**To do**
A. In the tech quiz text, how much did Ronald Wayne get for his 10 percent share of the company?
B. Repeat everything in the tech quiz text from "This Android phone" down to "million. The company in question is...".
C. Translate this sentence from the tech quiz text into Spanish: "There are four options available for each question, only one of which is correct."

**Text**
:::::
Pop quiz: The biggest facepalm moments in tech

There are 10 questions in this quiz, all of which revolve around various facepalm moments including failed products and bad acquisitions. There are four options available for each question, only one of which is correct.
START
Back in 1998, a well-known company gave up the opportunity to buy Google for a measly $1 million. Which one?
This Android phone was recalled (twice!) for catching fire and even exploding in some cases, causing the company to lose billions of dollars. The phone in question is...
A company bought Myspace for $580 million in 2005, thinking it made a great investment. It then sold it six years later for just $35 million. The company in question is...
This company refused to follow the market trend and decided to focus on making phones with Symbian OS instead of Android, before moving to the Windows Phone platform. This decision quickly cost it to lose the title of the biggest phone maker in the world. The company in question is...
Back in 1976, Ronald Wayne decided he wanted out and sold his 10 percent share of a certain company for $800 to the other two founders. Today, that share is worth around $90 billion! The company in question is...
:::::
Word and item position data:
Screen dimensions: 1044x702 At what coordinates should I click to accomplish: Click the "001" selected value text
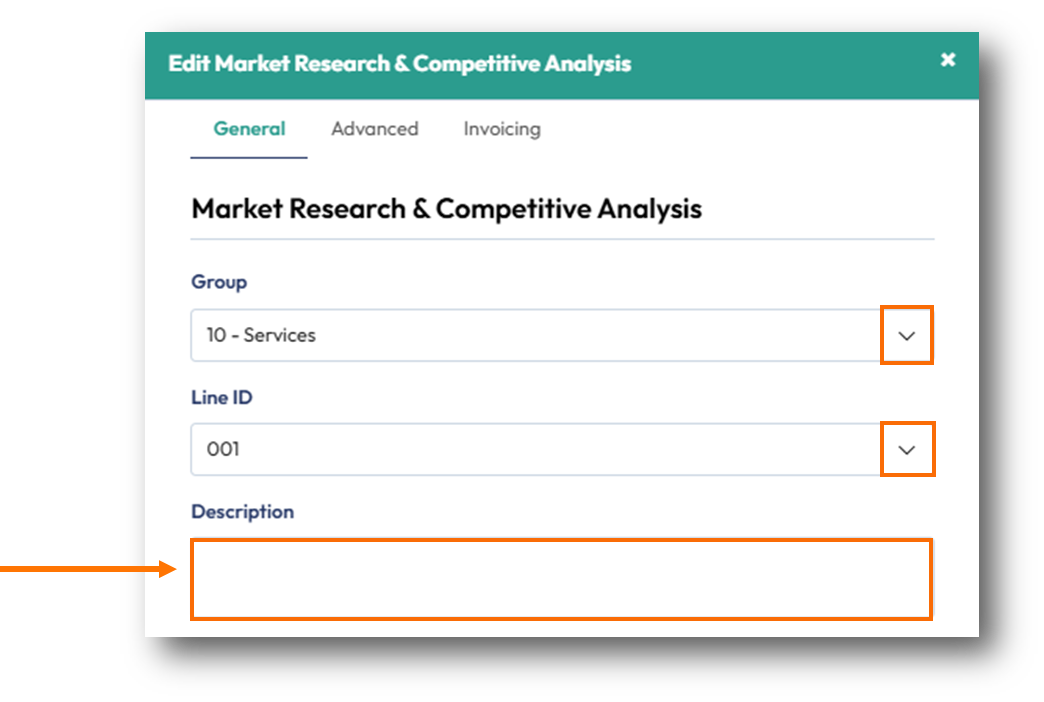pyautogui.click(x=223, y=450)
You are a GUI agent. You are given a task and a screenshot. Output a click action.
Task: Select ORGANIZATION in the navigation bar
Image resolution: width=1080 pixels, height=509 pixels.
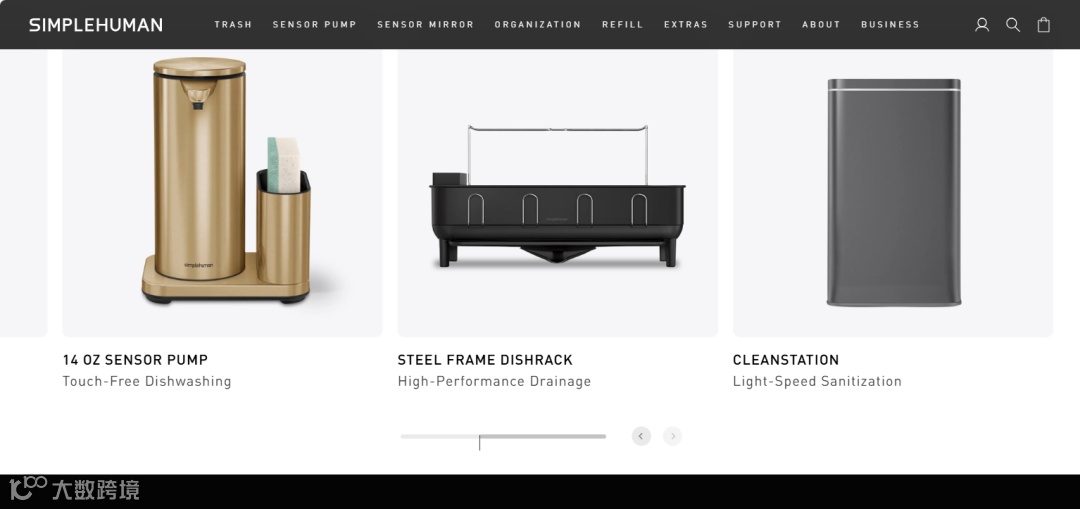click(538, 24)
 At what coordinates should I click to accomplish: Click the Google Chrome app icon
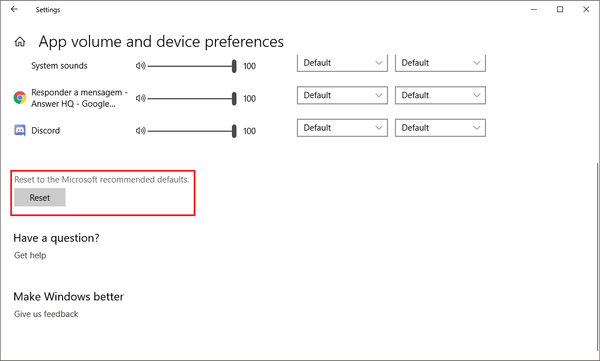tap(20, 98)
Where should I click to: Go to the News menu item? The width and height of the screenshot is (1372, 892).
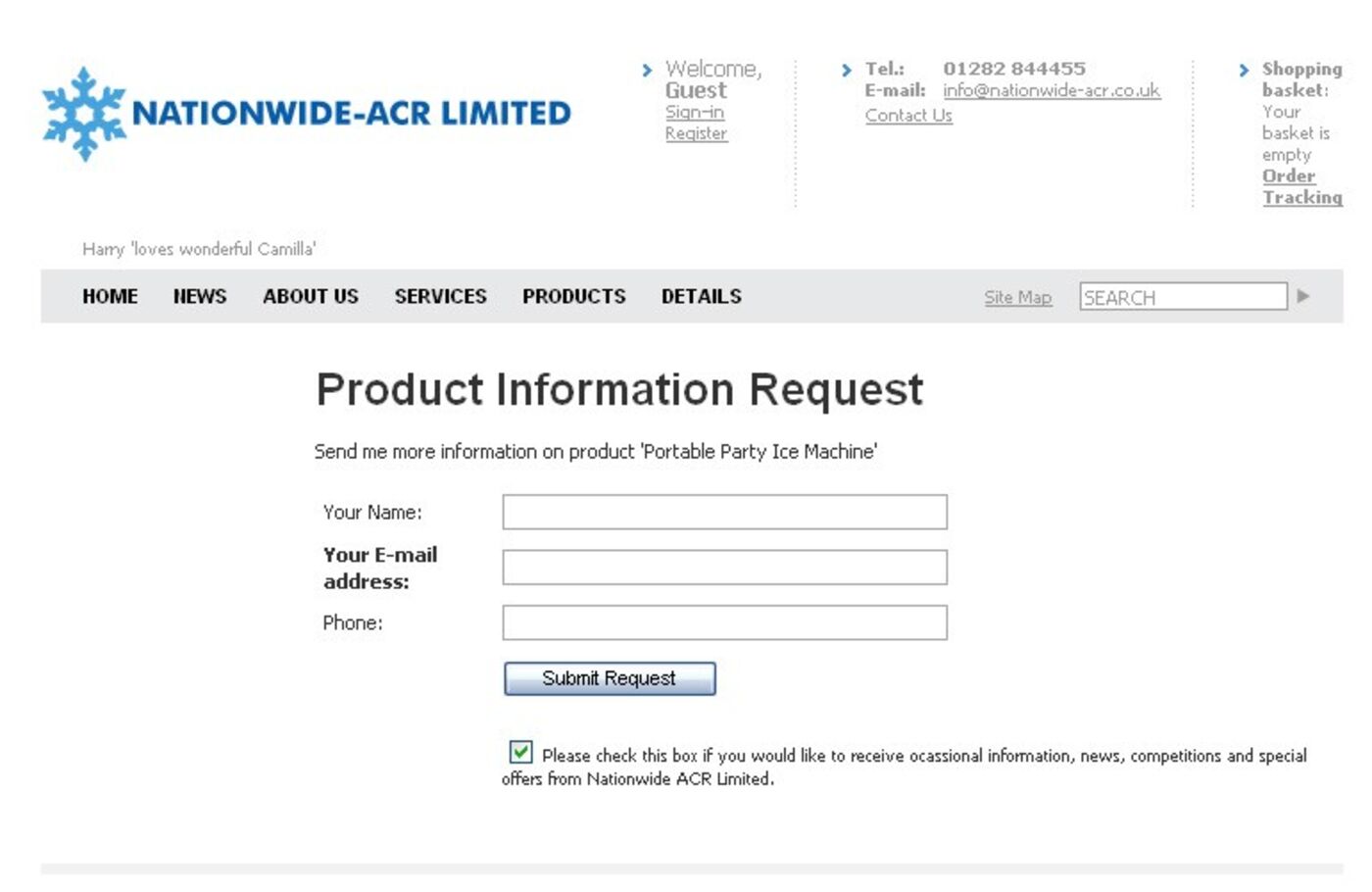[200, 296]
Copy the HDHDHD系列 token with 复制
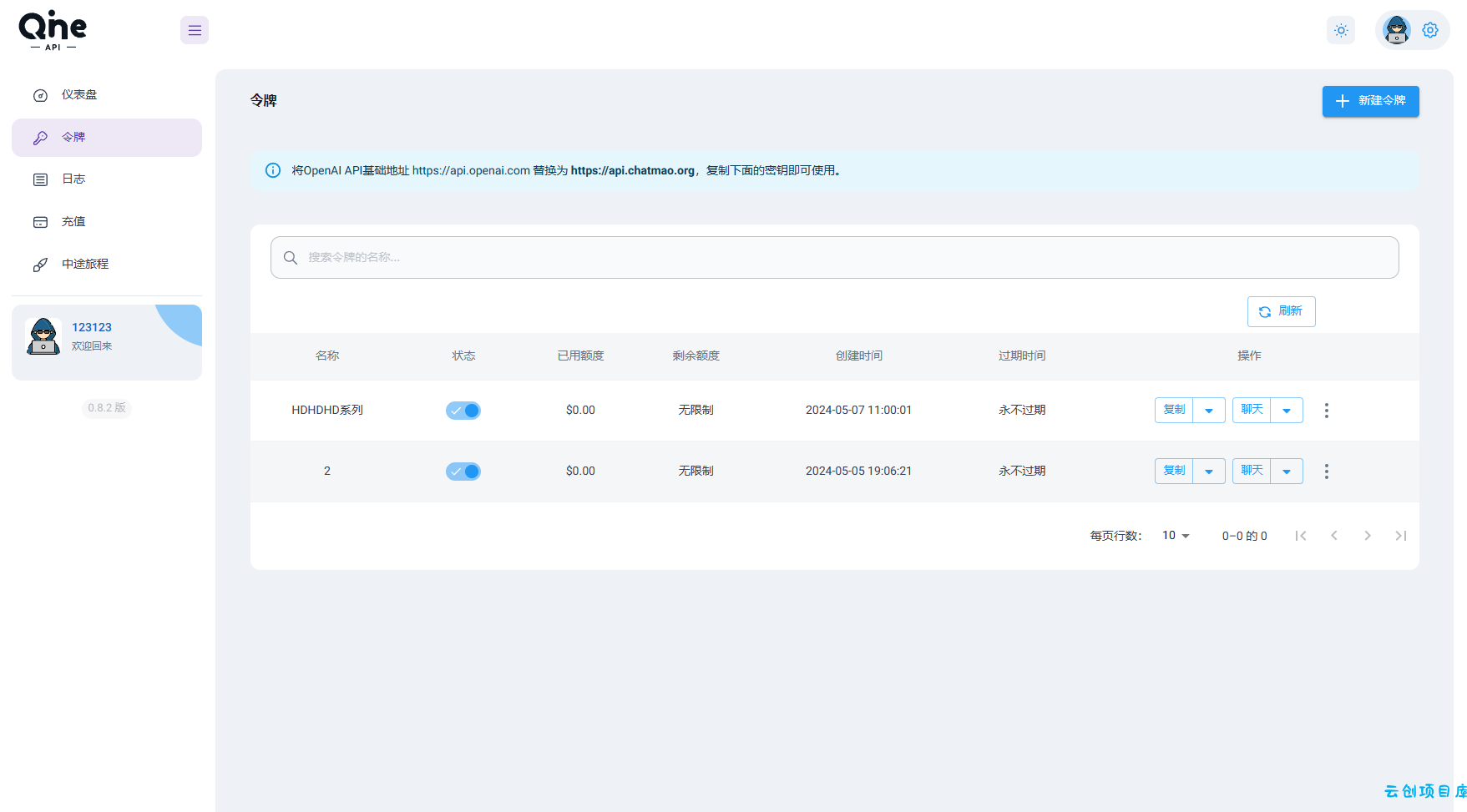 (1174, 411)
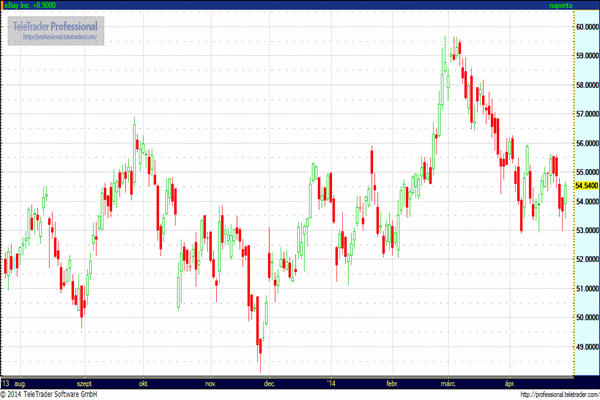
Task: Select the márc. marker on time axis
Action: (448, 383)
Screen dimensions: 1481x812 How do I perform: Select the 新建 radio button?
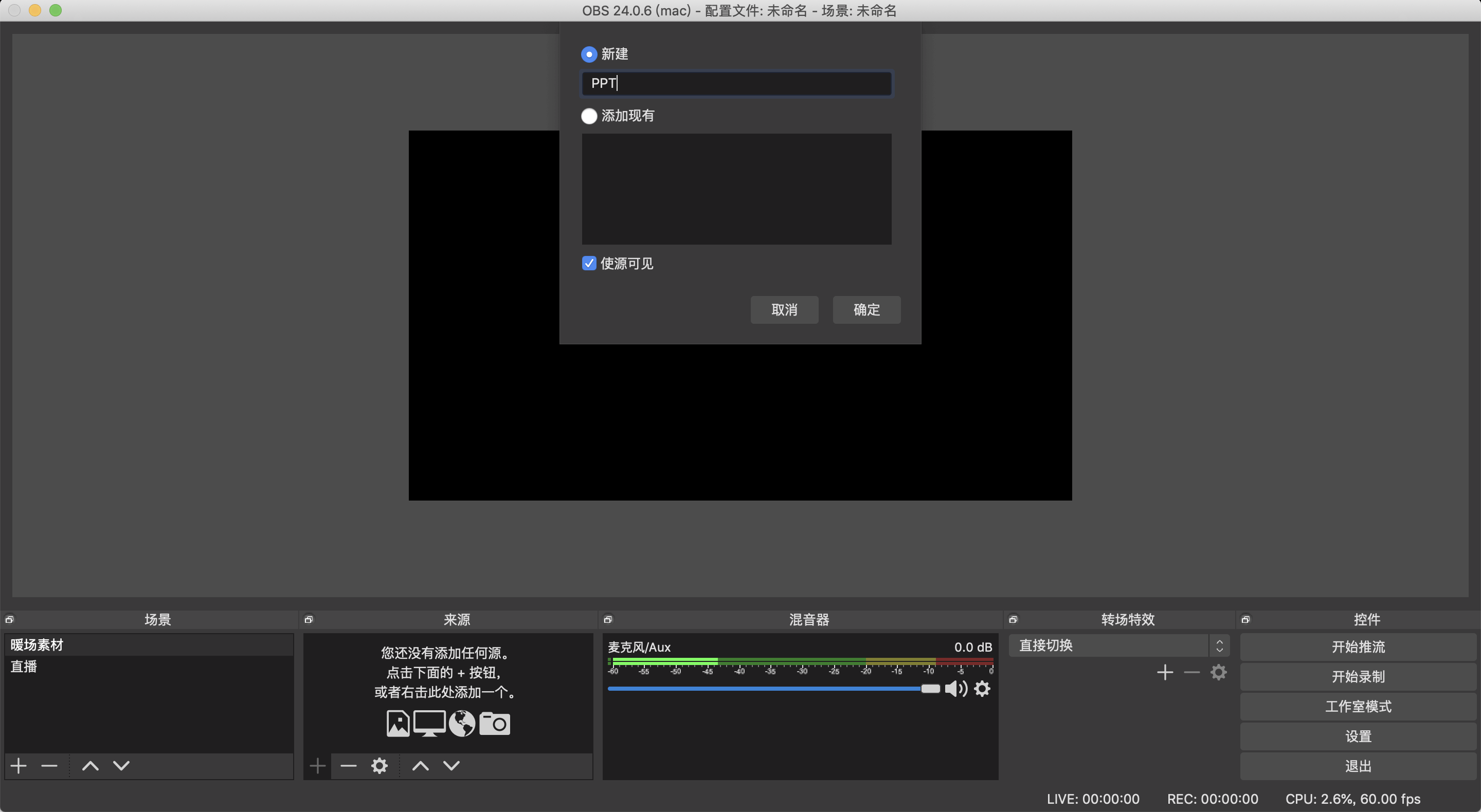[x=589, y=54]
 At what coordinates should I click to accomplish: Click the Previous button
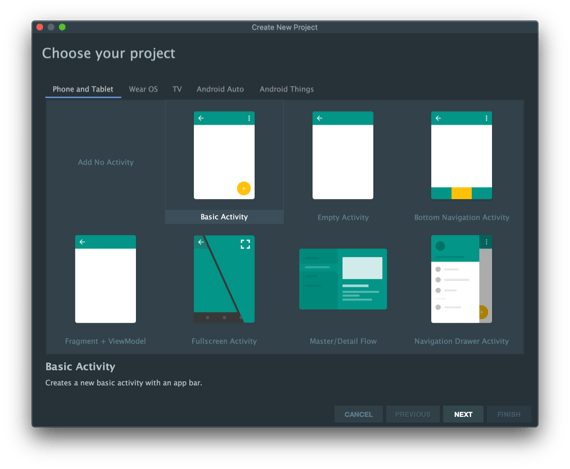coord(413,414)
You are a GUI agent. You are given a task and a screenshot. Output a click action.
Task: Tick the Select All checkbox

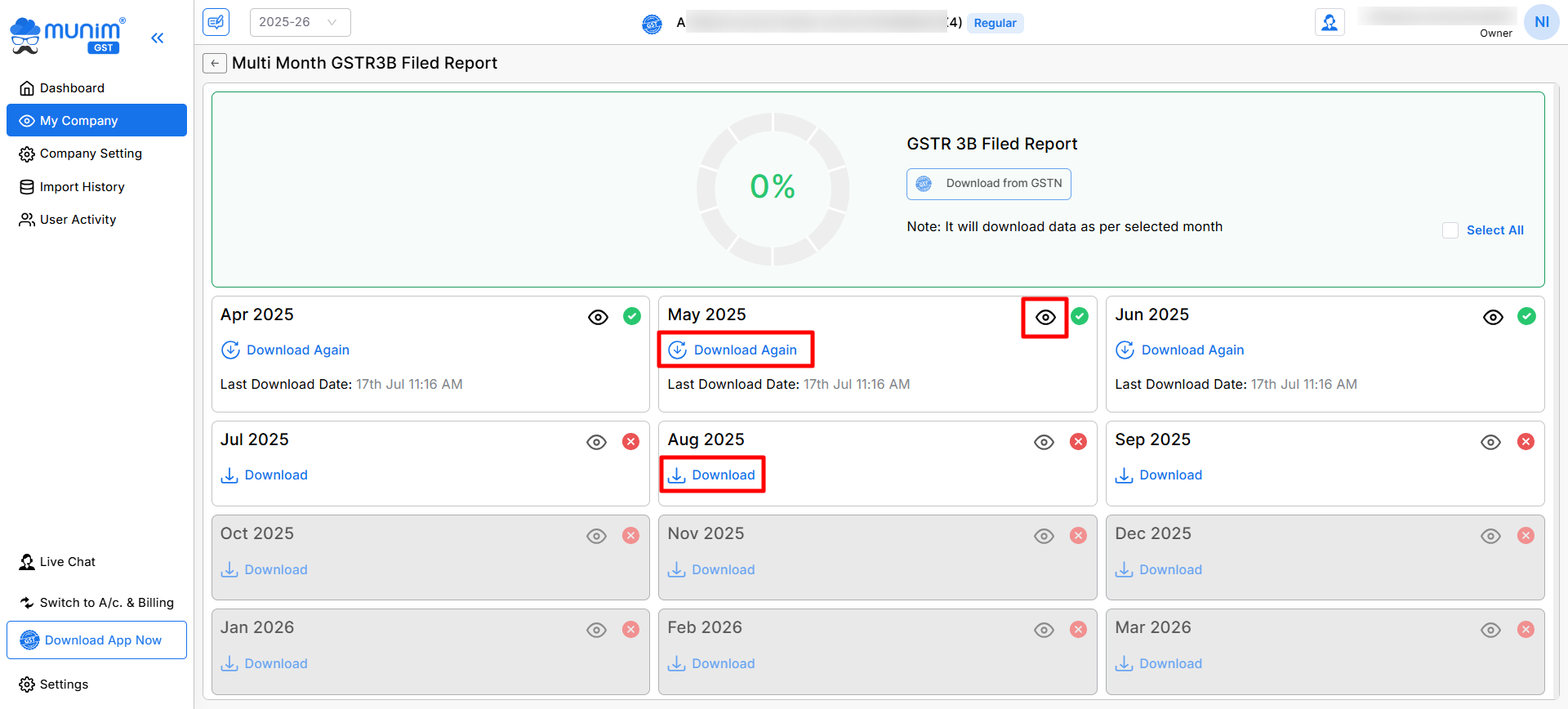click(1450, 230)
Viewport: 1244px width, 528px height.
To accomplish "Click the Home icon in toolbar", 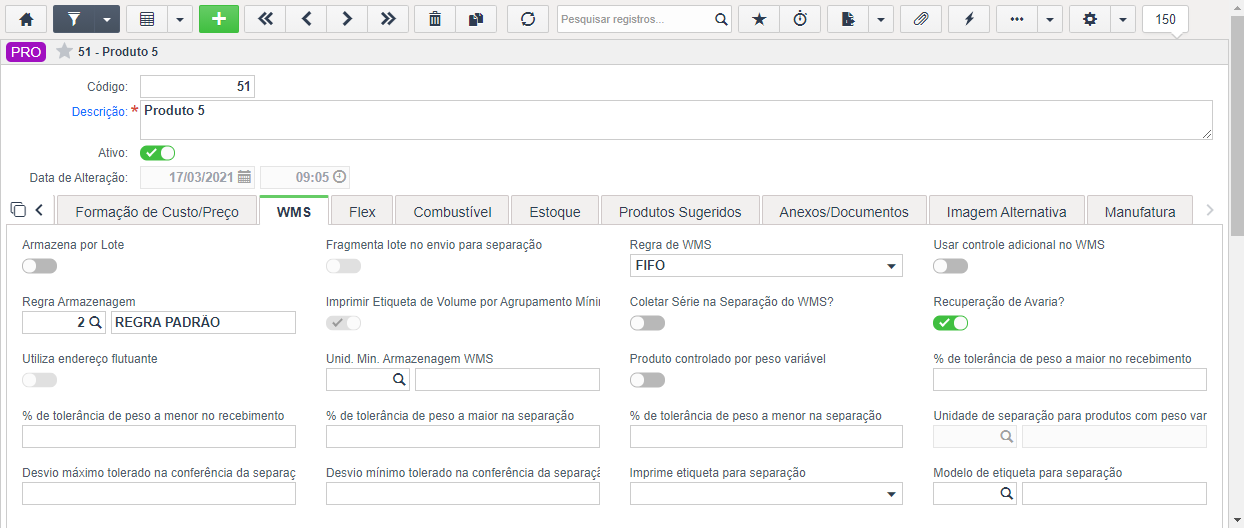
:::::
**Responses**
A. $800.

B.
This Android phone was recalled (twice!) for catching fire and even exploding in some cases, causing the company to lose billions of dollars. The phone in question is...
A company bought Myspace for $580 million in 2005, thinking it made a great investment. It then sold it six years later for just $35 million. The company in question is...

C. Hay cuatro opciones disponibles para cada pregunta, y solo una de ellas es correcta.